Perhaps that is the “secret news of life.”
So, come for an evening of poetry at Upstart Crow Trading Co. in Seaport Village on Wednesday evening, August 15. Ishmael Von Heidrick-Barnes will deliver some of this secret news of life as he reads from his newly published book, Intimate Geography, Ragged Sky Press, Princeton, NJ, while you sip a latte or cappuccino, and later browse for books.
Heidrick-Barnes grew up in San Diego, and some poems reflect that experience — for example – In the Flight Path, about the PSA crash in North Park when he was a teenager, or his poem After the Witch Creek Fire. But he’s traveled the outer world and inner world too – there’s Firenza, about leaving his suitcase in Florence, Italy, or the deeply personal Imposter.
His background is in religion (he studied for the priesthood at one point), and in medicine. This rich background synthesizes as he strums his poetry notes.
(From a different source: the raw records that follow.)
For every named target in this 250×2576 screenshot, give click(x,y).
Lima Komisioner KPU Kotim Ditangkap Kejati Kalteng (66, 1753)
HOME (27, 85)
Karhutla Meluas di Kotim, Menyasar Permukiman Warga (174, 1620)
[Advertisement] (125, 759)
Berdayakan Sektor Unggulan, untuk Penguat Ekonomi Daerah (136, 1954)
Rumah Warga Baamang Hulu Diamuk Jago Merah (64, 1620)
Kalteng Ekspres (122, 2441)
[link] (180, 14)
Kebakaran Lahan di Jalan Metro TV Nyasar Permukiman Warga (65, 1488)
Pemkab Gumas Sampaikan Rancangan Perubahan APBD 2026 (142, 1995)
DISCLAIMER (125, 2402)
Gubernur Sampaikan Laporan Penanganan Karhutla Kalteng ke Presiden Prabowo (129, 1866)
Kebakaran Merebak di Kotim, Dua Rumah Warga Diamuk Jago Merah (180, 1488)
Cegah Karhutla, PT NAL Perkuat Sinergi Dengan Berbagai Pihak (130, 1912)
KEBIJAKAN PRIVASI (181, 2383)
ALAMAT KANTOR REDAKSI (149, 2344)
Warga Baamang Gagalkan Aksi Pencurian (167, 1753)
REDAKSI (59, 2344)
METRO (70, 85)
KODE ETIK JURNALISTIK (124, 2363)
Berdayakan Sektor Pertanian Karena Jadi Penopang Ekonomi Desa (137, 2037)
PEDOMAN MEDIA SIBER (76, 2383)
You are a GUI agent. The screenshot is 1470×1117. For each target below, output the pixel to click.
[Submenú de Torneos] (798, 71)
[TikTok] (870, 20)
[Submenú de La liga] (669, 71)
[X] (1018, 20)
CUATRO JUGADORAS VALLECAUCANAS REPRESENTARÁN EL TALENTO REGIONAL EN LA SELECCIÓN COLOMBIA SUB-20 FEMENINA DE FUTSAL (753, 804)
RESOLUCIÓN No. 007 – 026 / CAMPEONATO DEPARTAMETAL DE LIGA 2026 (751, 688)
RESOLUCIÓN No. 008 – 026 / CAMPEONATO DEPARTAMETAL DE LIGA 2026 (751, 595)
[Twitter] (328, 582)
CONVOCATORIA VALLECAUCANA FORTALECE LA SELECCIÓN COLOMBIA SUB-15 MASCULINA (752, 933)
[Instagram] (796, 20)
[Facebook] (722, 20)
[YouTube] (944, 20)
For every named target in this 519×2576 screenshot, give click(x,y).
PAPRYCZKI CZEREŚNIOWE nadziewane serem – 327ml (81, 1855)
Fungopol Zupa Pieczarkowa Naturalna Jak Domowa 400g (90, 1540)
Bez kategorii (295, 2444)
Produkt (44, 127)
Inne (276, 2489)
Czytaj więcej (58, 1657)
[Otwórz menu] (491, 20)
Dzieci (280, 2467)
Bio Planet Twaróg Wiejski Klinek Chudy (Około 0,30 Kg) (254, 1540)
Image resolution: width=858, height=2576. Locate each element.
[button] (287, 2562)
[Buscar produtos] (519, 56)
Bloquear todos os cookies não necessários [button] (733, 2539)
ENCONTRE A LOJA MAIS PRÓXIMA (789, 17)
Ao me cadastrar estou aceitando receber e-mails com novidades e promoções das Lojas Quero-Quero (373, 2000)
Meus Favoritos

Let a little poetry in your life!
San Diego county poet Trish Dugger (Poet Laureate of Encinitas) is also on the program, for a not-to-be-missed evening.
Karen Kenyon has been published in The Los Angeles Times, The San Diego Union-Tribune, British Heritage, Westways, and The Christian Science Monitor. She also has two books Sunshower (Putnam, NY) and The Bronte Family (Lerner Publications, Minnesota) She teaches at MiraCosta College and UCSD-X.
Poetry is a live and kicking — regardless of pay scale. Regular readings take place throughout the county, including in the boondocks of Fallbrook — and they are well-populated with young people, and other than young people. And, our current California Poet Laureate, Juan Felipe Herrera, is local: .
I think Americans embrace poetry most fully in music lyrics and I’m thinking of everything and everyone from Leonard Cohen to the best of hip hop. I live by poetry, and reading a poem every morning http://poems.com/ is as essential to my waking soul as the attendant cup of strong rich coffee is to my waking body. Thank you for your elegant post Karen.
Not a single female poet is mentioned in the body of this article. Ironic and pathetic.